My weblog ELECTRON BLUE, which concentrated on science and mathematics, ran from 2004-2008. It is no longer being updated. My current blog, which is more art-related, is here.
Tue, 13 Jul, 2004
Thoughts on a summer night
It's a stuffy, hazy, humid night tonight, the kind where sudden storms can rise up, rumble and rain, and be gone in minutes. I look to the western horizon, not much of a horizon here in the city, but at least to the west, from whence storms come. I block out the harsh fluorescent lights to see the sky more clearly, looking for weather. I wait for flashes of heat lightning at the horizon. I scan the weather radar online, looking for promising blobs of color heading my way. There are many of them, but not near me. I look out at the sky above the black trees again. The katydids chirp, the crickets sing, the air conditioners drone, but there is no thunder, and the sky is just a cloudy darkness, grey with reflected city lights. I want lightning, Nature's high energy physics right here on earth. But there is none here tonight. Maybe tomorrow night, there will be lightning and plasma and ozone and an electrical storm. There are not many nights like this in a year. The summer is so very brief.
Studying logarithms brings me again to one of those Heavy Philosophical Questions which fascinate me the way they do many other people who do math and science. Namely, why does the world as we know it follow mathematical patterns? Why is math so good at describing the universe and predicting its (at least non-quantum) features and events? There is even math for describing chaos and randomness.
There seem to be some very basic patterns that repeat to build up reality: multiplying, multiplying by oneself, periodicity, nesting complexity (like Russian dolls, one thing within another thing), proportionality, etc.
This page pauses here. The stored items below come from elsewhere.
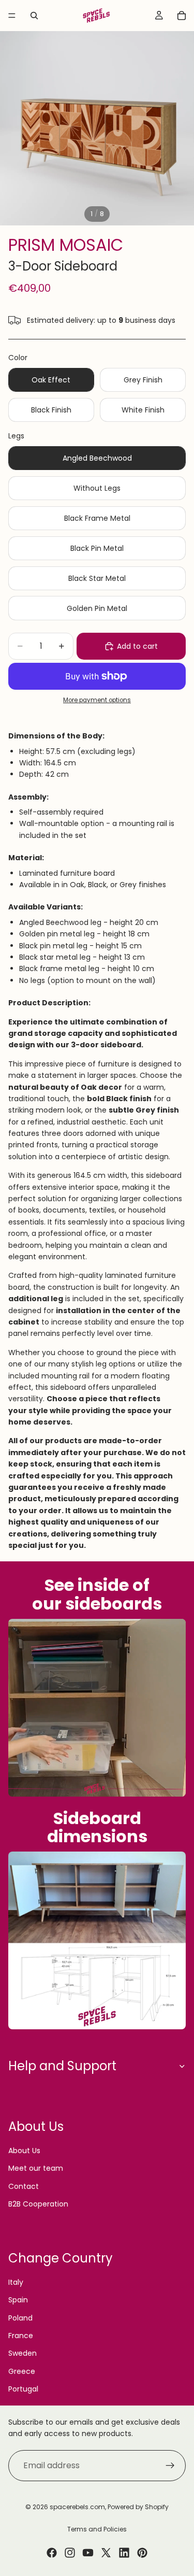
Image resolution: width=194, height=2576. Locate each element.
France (20, 2335)
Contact (23, 2186)
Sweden (22, 2353)
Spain (18, 2300)
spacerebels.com (77, 2506)
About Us (24, 2150)
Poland (20, 2318)
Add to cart (137, 646)
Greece (21, 2371)
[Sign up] (170, 2465)
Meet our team (35, 2168)
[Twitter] (106, 2552)
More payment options (97, 700)
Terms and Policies (97, 2529)
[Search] (34, 15)
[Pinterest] (142, 2552)
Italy (15, 2282)
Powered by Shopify (138, 2506)
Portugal (23, 2389)
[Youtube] (88, 2552)
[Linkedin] (124, 2552)
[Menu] (12, 15)
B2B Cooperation (38, 2204)
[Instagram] (70, 2552)
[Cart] (181, 15)
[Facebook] (52, 2552)
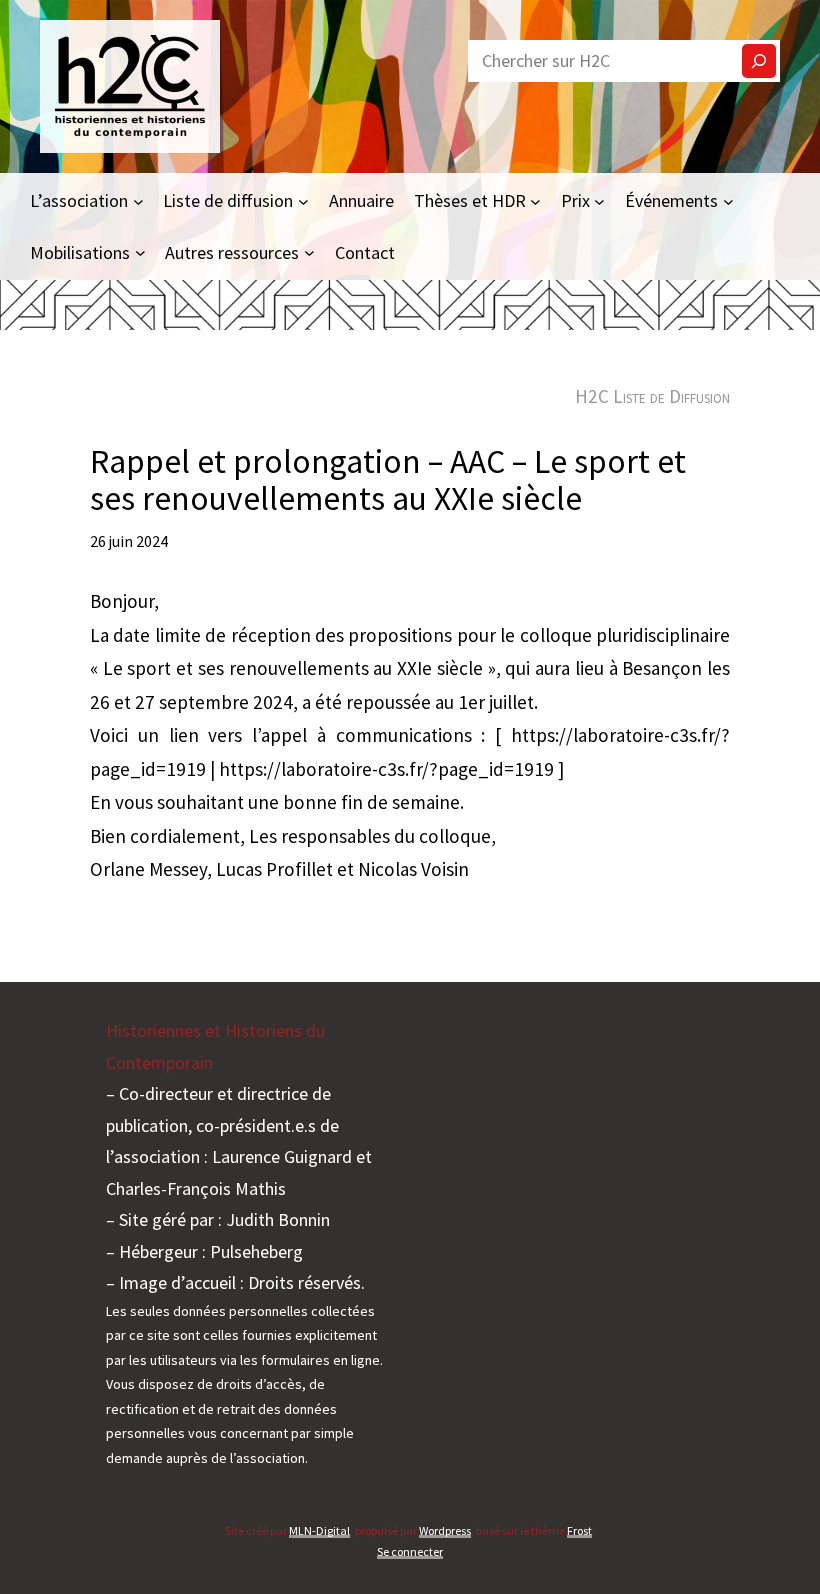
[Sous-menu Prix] (599, 200)
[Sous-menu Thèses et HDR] (535, 200)
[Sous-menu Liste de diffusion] (303, 200)
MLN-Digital (319, 1530)
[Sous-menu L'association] (138, 200)
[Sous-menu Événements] (728, 200)
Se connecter (410, 1551)
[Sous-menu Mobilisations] (140, 252)
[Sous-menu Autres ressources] (309, 252)
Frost (579, 1530)
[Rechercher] (759, 61)
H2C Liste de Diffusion (652, 396)
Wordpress (445, 1530)
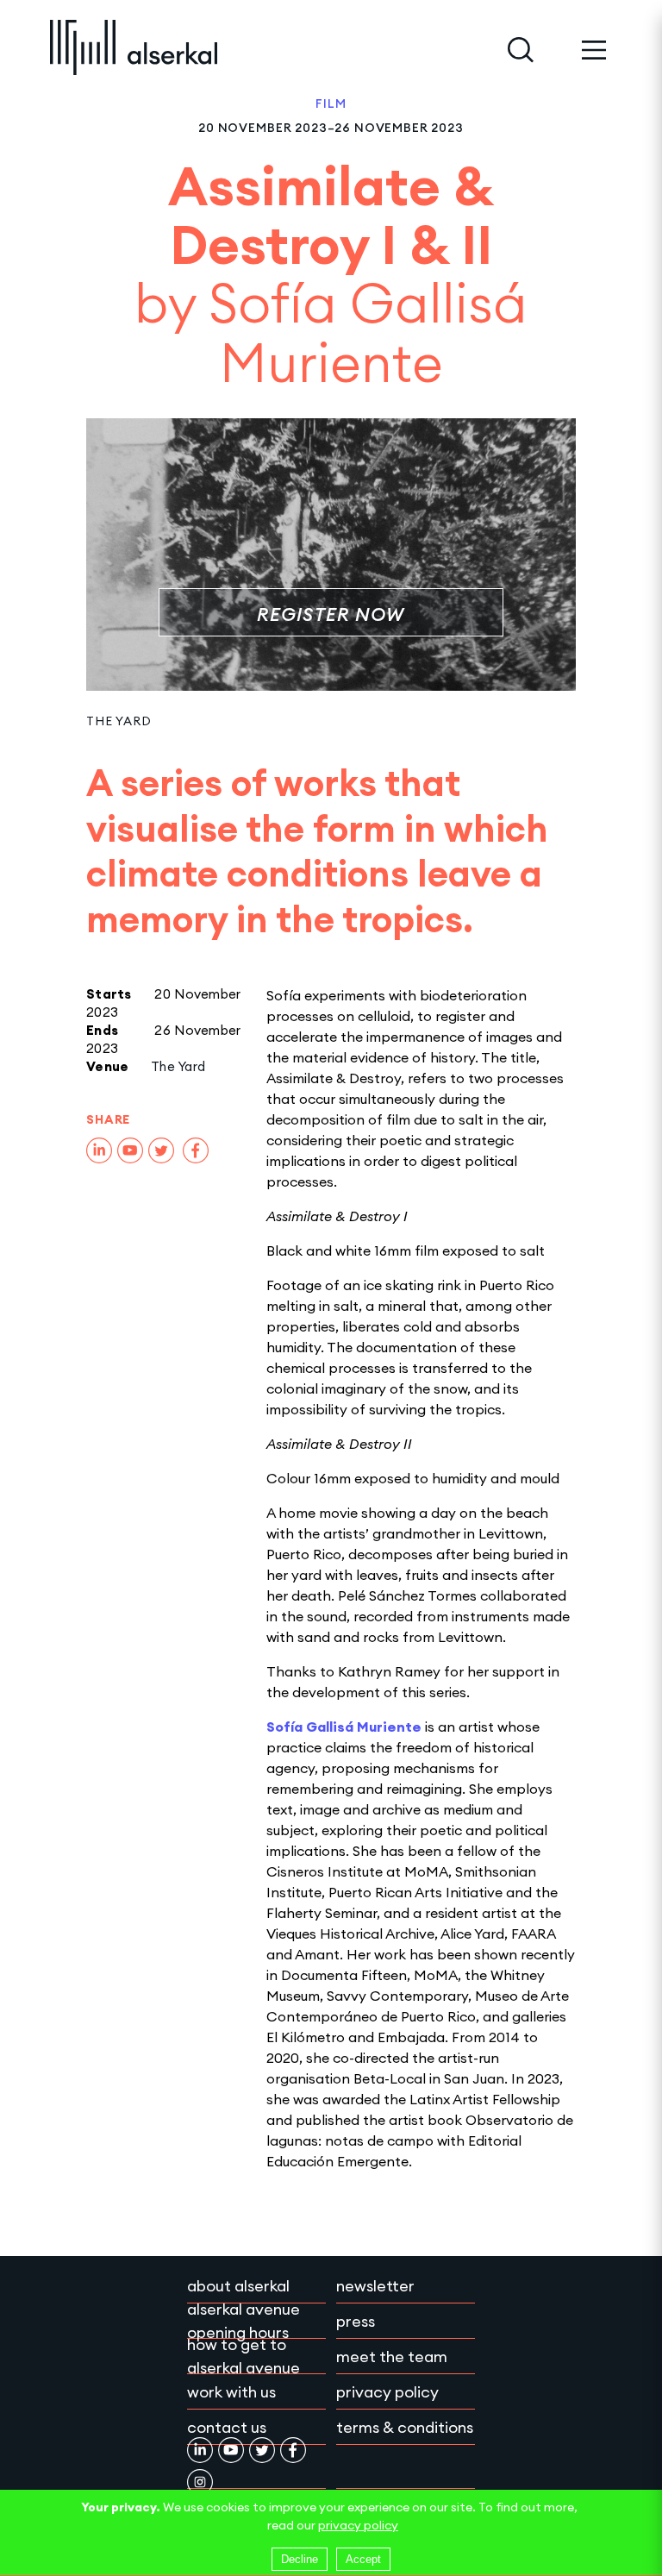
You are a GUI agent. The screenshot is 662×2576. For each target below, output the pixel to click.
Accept (363, 2559)
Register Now (330, 614)
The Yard (119, 721)
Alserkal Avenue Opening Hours (243, 2320)
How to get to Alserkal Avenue (243, 2356)
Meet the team (391, 2356)
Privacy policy (387, 2392)
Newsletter (375, 2286)
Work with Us (231, 2392)
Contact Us (226, 2427)
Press (355, 2321)
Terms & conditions (404, 2427)
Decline (299, 2559)
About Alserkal (238, 2286)
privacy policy (358, 2525)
Does the Universe HAVE to be that way? Could intelligence have evolved in a chaotic, fluid universe where things did not follow predictable patterns?
It brings me to an idea I found while reading the work of some theoretical physicist somewhere, whose name I have unfortunately forgotten. He suggested (in the scenario of multiple universes that is so trendy nowadays) that universes that have order will survive longer than universes which do not have order. Chaos dissipates, order builds, at least for the time it takes to make a coherent universe in which intelligence can evolve. I wish I knew which physics guy said this. Perhaps it was Murray Gell-Mann.
I am told, by one of my Friendly Scientists, that this is related to what is known as the "weak anthropic principle," which states that the universe could have had other patterns and other physical laws, but we would not have evolved there to see them. So the reason our universe follows the patterns it does, is because we evolved within those patterns and our physical beings are evolved to work within the laws as they exist in this universe. We can see it, and make mathematics to explain it, because we're already part of it, and are formed by it.
A similar idea is proposed by Lee Smolin, whom I wrote about earlier this year. He says that zillions of universes are "created," each with different parameters, but only a few of them have the conditions necessary to evolve matter and stars, let alone living things. There is, by his reckoning, a whole "ecology" of universes, in which a kind of "natural selection" takes place. Each universe starts with a different set of physical parameters. Some of them have no coherence or stability, and disappear quickly. Others persist for a while, until some factor in their allotment of laws and constants overwhelms them and they also collapse. But others, whose conditions are more favorable, will develop stars, galaxies, and the re-cycling process that allows the precursor elements of organic life to develop. These "clusters" of universes will last longer, and within those clusters, one or two of them will survive long enough to develop life. And then within that lucky portion, the life that survives will develop intelligence, and collectively live long enough to build a society in which theoretical physicists can wonder about the anthropic principle.